To gift or not to gift at work? That is the question many employees ask during the holiday season.
In a recent survey from staffing firm Accountemps, the majority of HR managers said it's acceptable for employees and managers to exchange presents in the office.
HR managers said employees should spend an average of $20 on their boss and $24 as a suitable amount for supervisors to spend on staff.
Holiday Gifts to Avoid
The survey also revealed what not to do. Managers reported the most inappropriate gifts they've seen, including:
- "A department head who gave employees a picture in a frame of himself"
- "An employee gave a re-gifted gift that the manager had given the year before"
- "A big order of frozen pork"
- "A lavish gift—something that was very valuable, because of favoritism"
- "A mug with a satirical phrase on it, used to make fun of someone"
- "A wig"
- "A $700 gift card"
- "A dozen roses"
- "Cash was given discriminately in different amounts to different employees"
"As much as people enjoy giving presents, this can be a sensitive issue in the workplace and becomes a personal decision based on individual relationships," says Bill Driscoll, district president for Accountemps.
"More important than the dollar amount, the focus should be on giving something meaningful to the recipient. The best gifts are thoughtful and demonstrate care for others."
Accountemps offers five rules for exchanging holiday gifts in the office:
1. Give unconditionally. Don't gift out of obligation or because there's an expectation of something in return. Similarly, managers should make sure employees know that trading presents, even if there is a group exchange, is optional and not a requirement.
2. Make it personal. Show you are thinking of the recipient by finding something he or she will specifically enjoy, such as a gift card to their favorite coffee shop or a book related to a hobby they pursue.
3. Don't be overly extravagant—or a Scrooge. Spending too much can make the receiver uncomfortable, while spending too little can make the gift seem like an afterthought.
4. Present it nicely. No matter the present, cheerful packaging shows thoughtfulness. Include a personalized holiday card with it.
5. Be thankful. Always express your appreciation. Go the extra step and send a handwritten thank-you note that expresses your appreciation for their help throughout the year.
The Light-of-Day Test
CBIA HR Counsel Mark Soycher urged caution when it comes to gift-giving at work, no matter who's doing the giving—boss or employee.
"A wise rule of thumb to follow is what I call the light-of-day test," he says.

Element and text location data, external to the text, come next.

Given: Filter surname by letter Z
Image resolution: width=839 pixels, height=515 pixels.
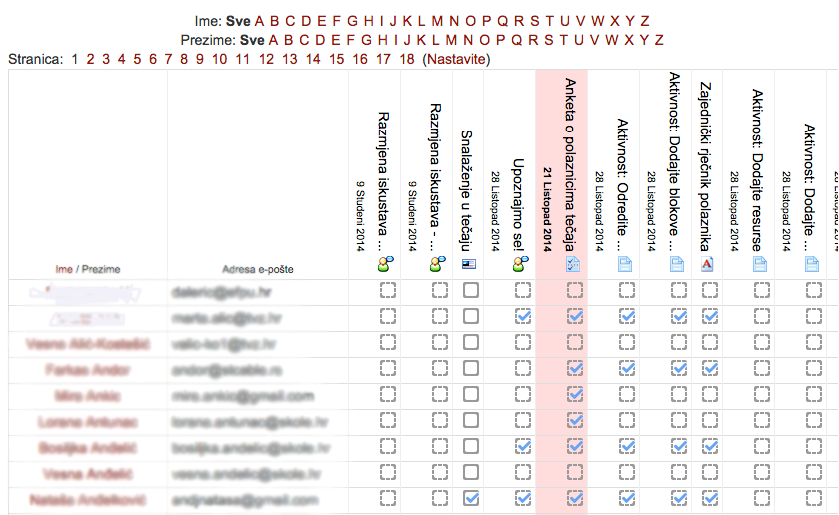Looking at the screenshot, I should coord(659,40).
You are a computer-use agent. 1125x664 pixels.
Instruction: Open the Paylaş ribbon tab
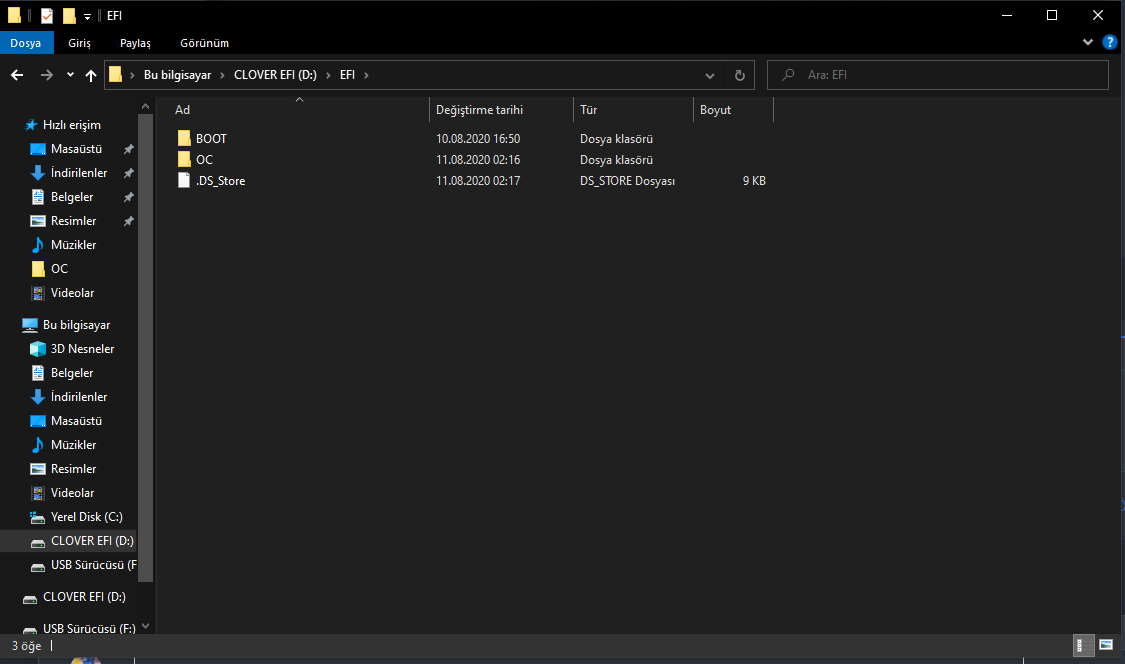[x=134, y=42]
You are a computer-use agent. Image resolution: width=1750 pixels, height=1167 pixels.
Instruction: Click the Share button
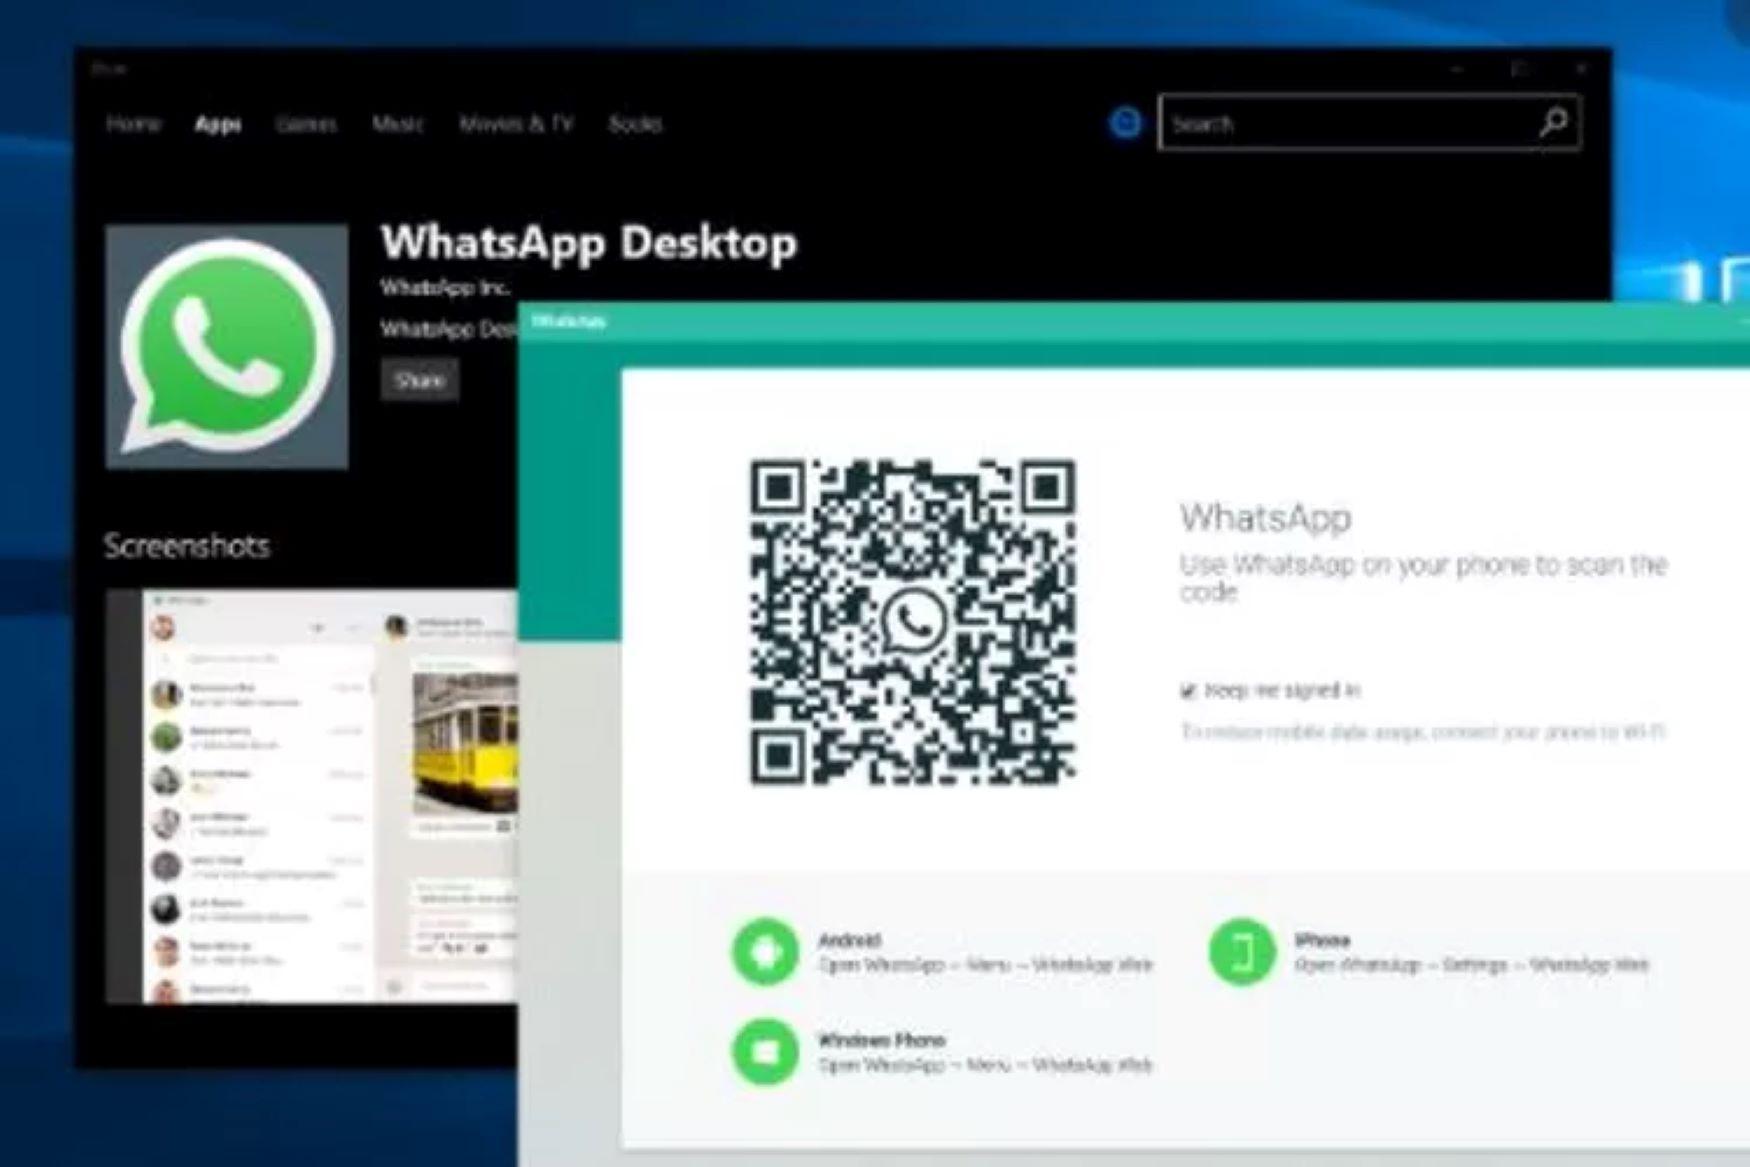[420, 380]
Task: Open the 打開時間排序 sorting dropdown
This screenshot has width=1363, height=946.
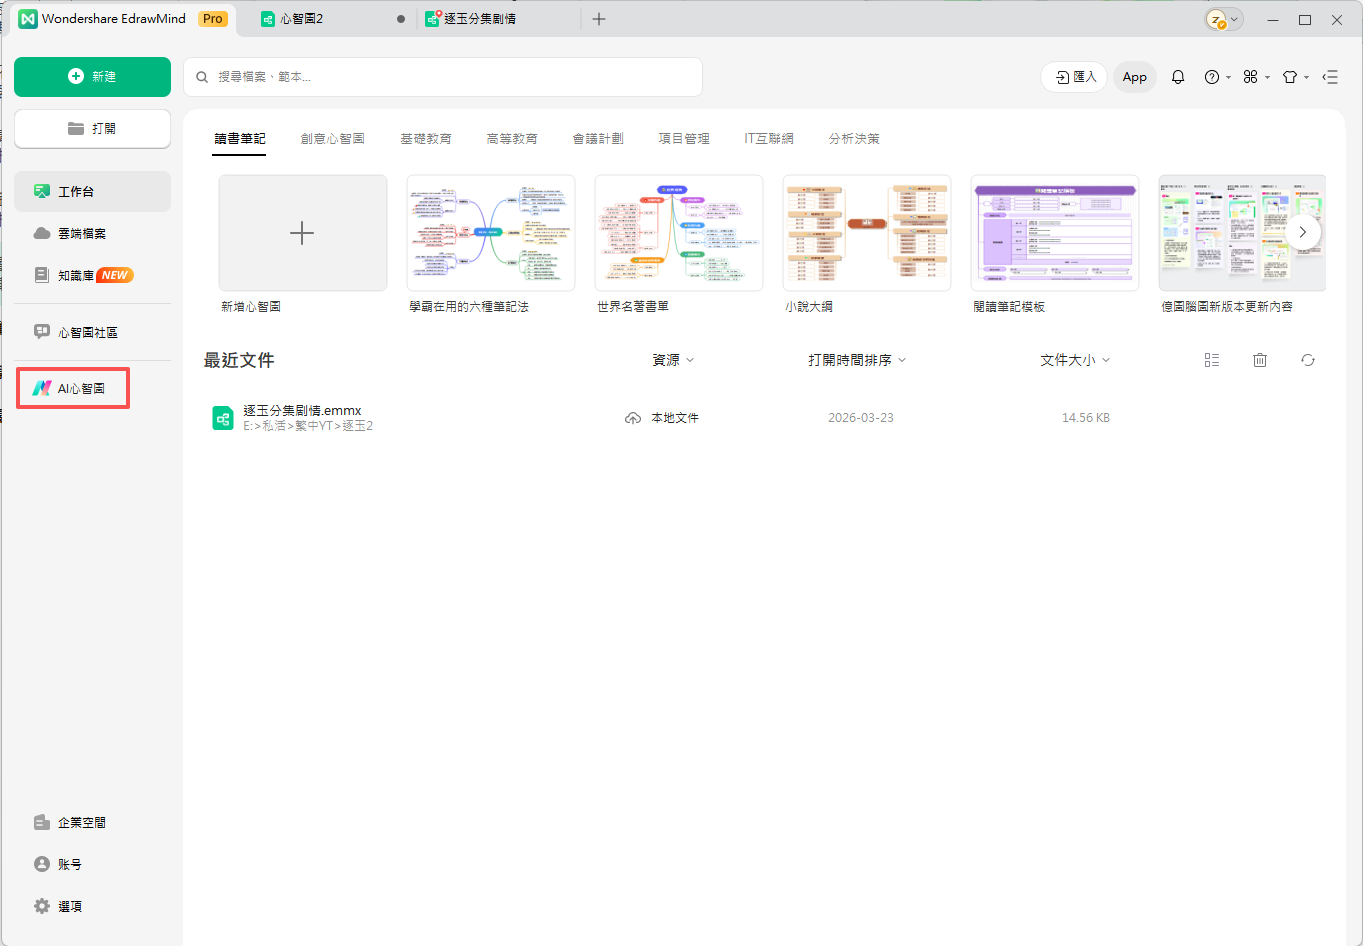Action: point(855,359)
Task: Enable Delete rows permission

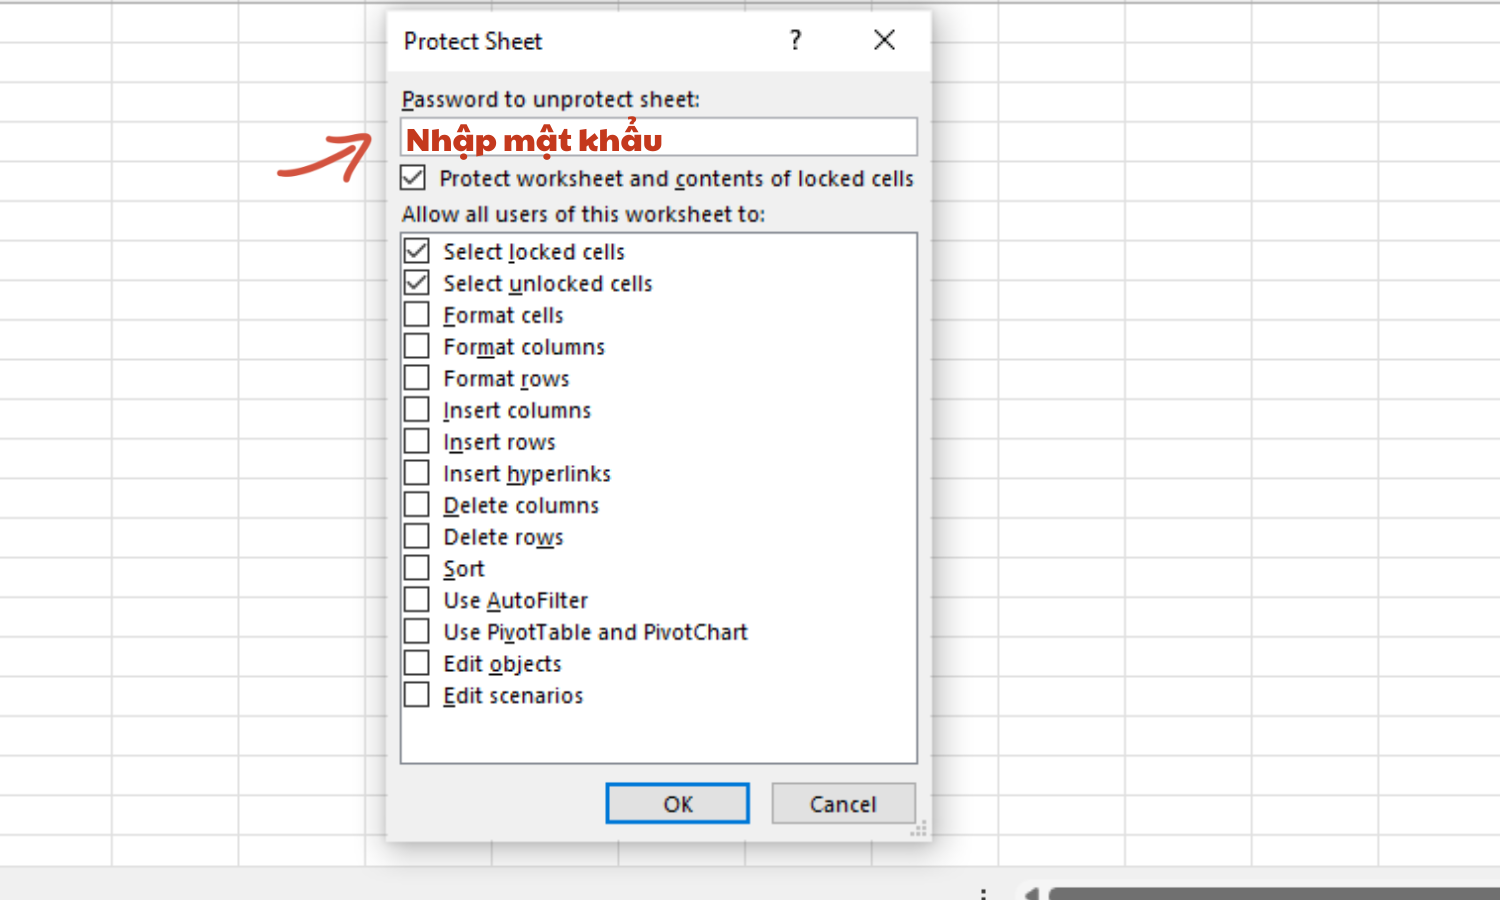Action: tap(417, 537)
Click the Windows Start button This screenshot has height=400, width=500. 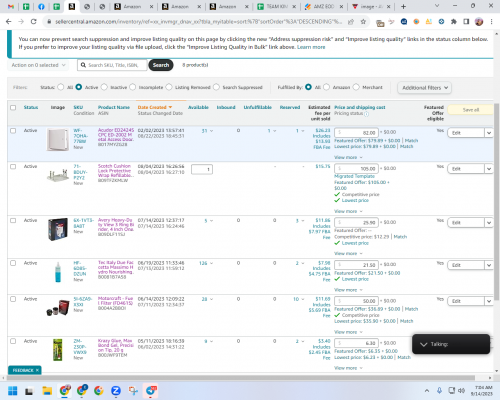click(x=13, y=390)
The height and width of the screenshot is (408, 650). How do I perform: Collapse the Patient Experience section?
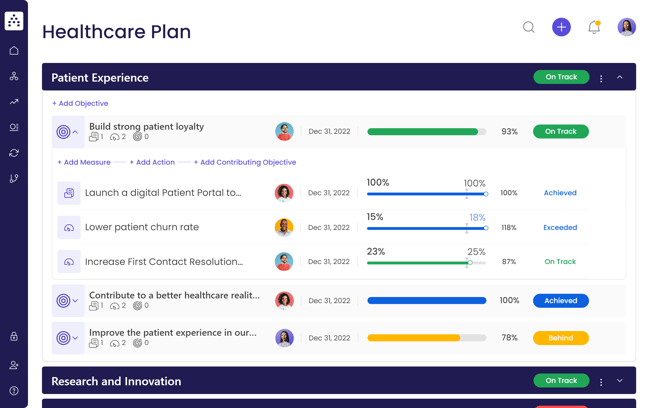(620, 78)
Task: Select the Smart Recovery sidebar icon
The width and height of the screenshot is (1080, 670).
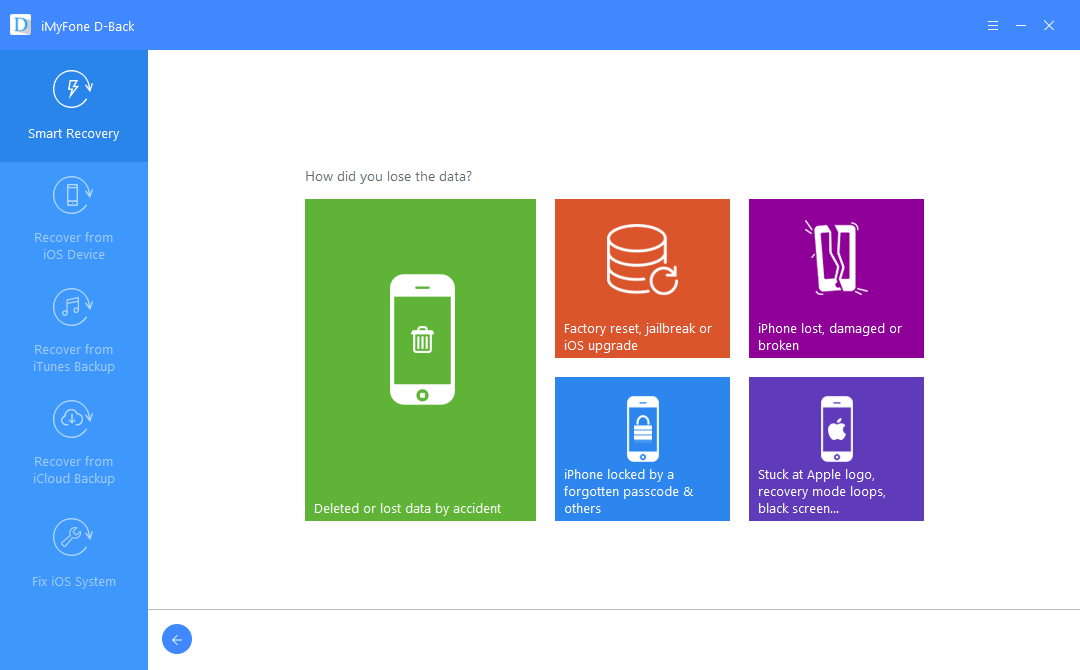Action: pyautogui.click(x=73, y=88)
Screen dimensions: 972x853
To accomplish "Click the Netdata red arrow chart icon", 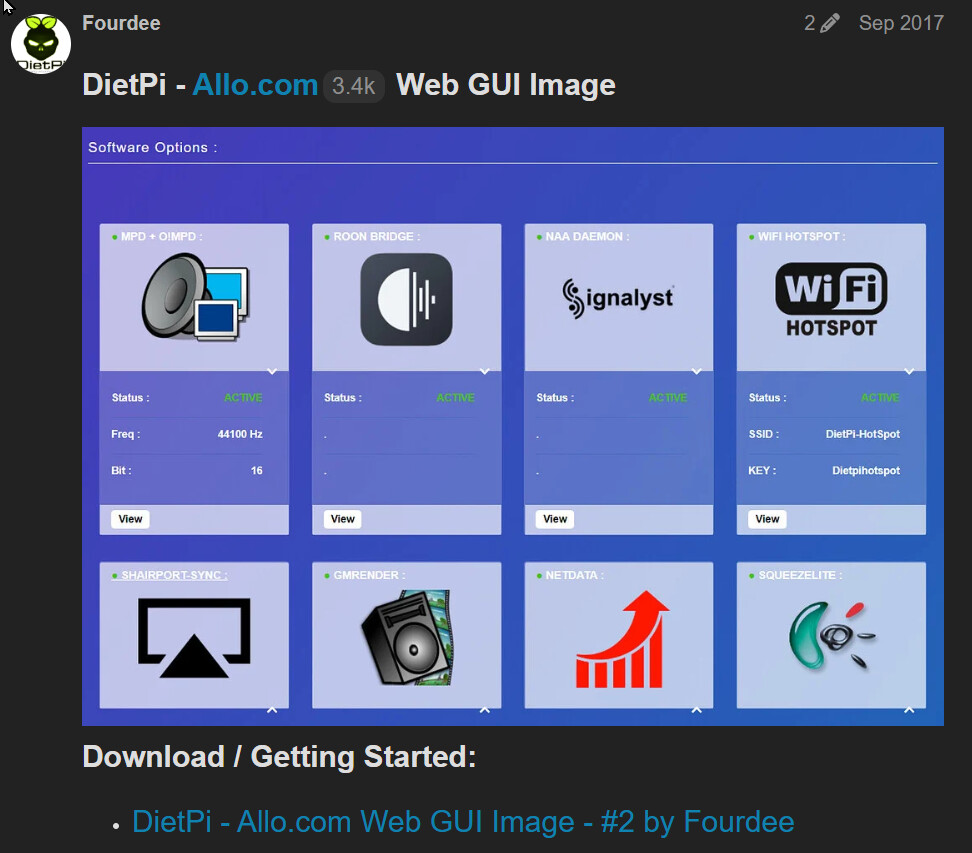I will 622,639.
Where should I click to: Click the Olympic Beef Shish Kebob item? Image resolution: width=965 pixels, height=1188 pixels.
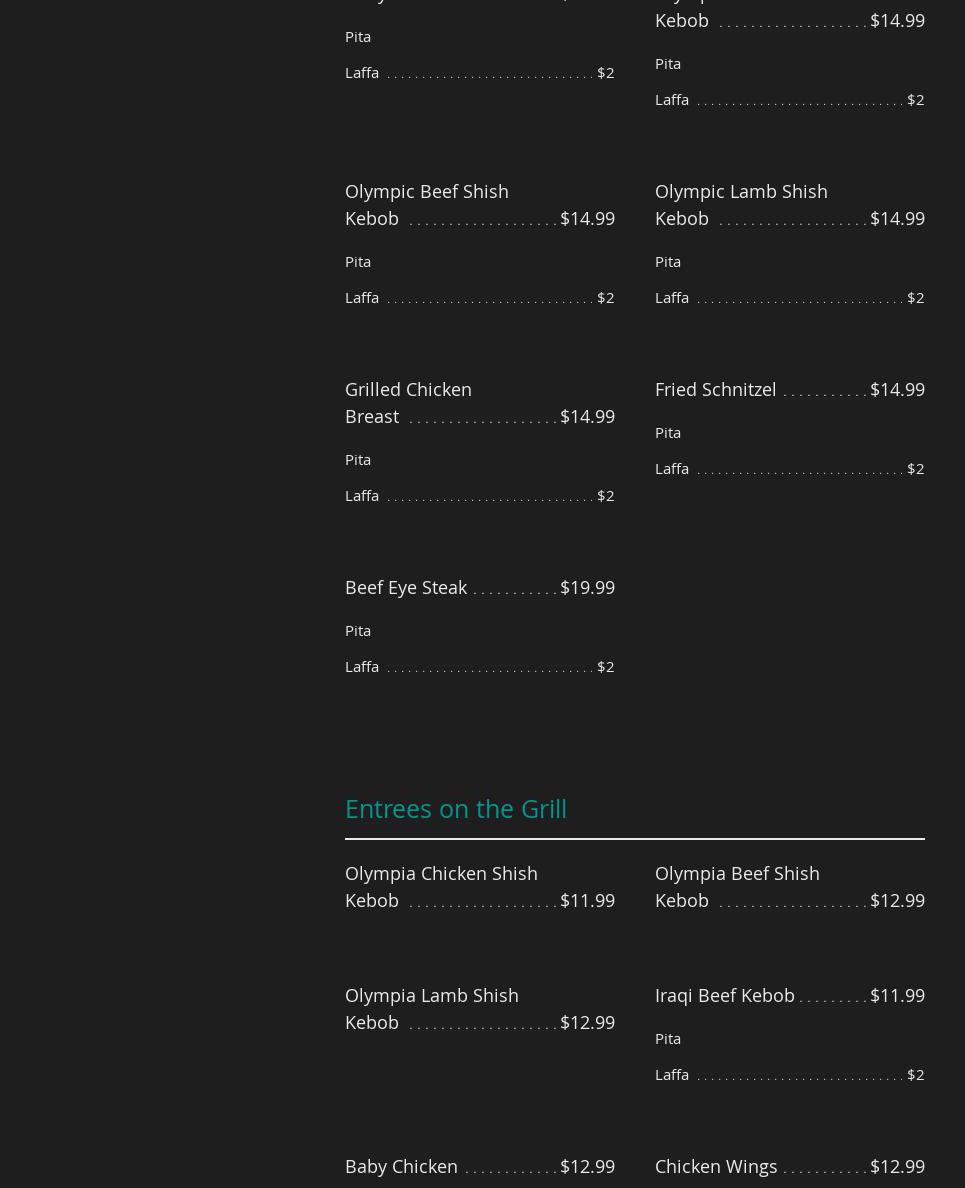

"Before deciding to give a gift—and especially when contemplating a suitable gift if you've decided to go ahead—imagine the item sitting on the recipient's desk with your signed greeting card, for all to see.
"Would it be more likely to prompt expressions of shock, derision, or admiration? Would you feel proud about your respectful and sincere gesture, or would you be embarrassed by your poor judgment or apparent suspicions about your questionable intent? A few moments of forethought can help ensure happy holidays for you and your colleagues."